Give back every line of the records below word for word, but leave out the pictures.

+++ Rows

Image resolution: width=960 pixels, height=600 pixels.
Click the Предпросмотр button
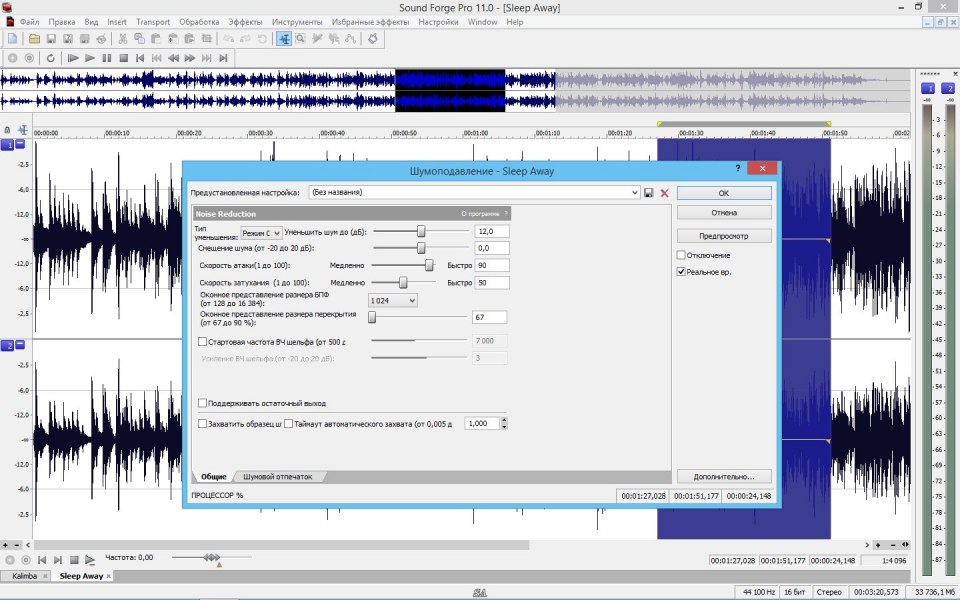pyautogui.click(x=723, y=235)
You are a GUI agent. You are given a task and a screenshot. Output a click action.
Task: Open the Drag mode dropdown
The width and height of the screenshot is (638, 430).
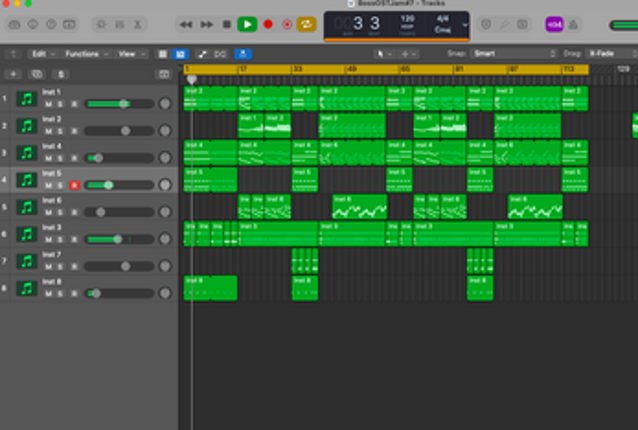point(607,53)
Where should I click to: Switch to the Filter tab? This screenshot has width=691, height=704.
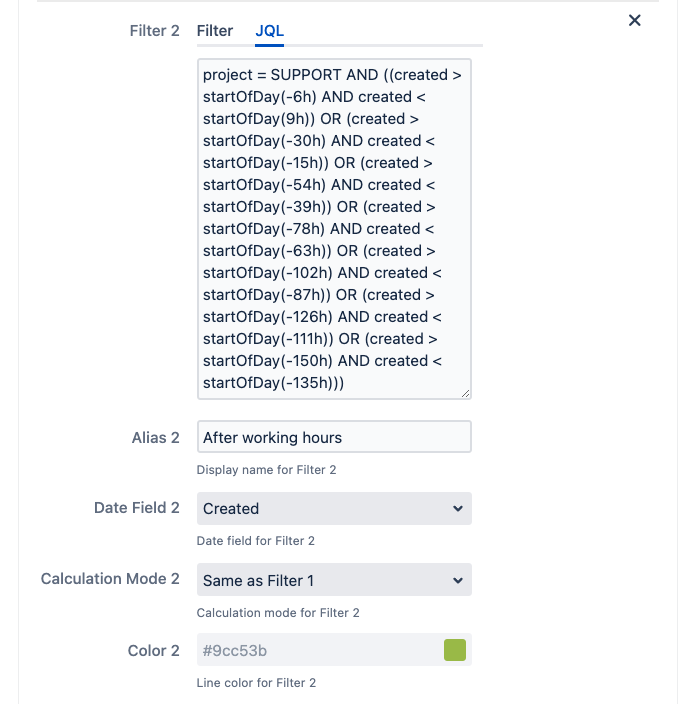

++++++

• **Result of the exercise**:
Image resolution: width=960 pixels, height=600 pixels.
Click the Предпросмотр button
pyautogui.click(x=723, y=235)
You are a GUI agent. You are given a task and a screenshot. Output a click action.
Task: Open the Drag mode dropdown
The width and height of the screenshot is (638, 430).
point(607,53)
Where should I click to: Switch to the Filter tab? This screenshot has width=691, height=704.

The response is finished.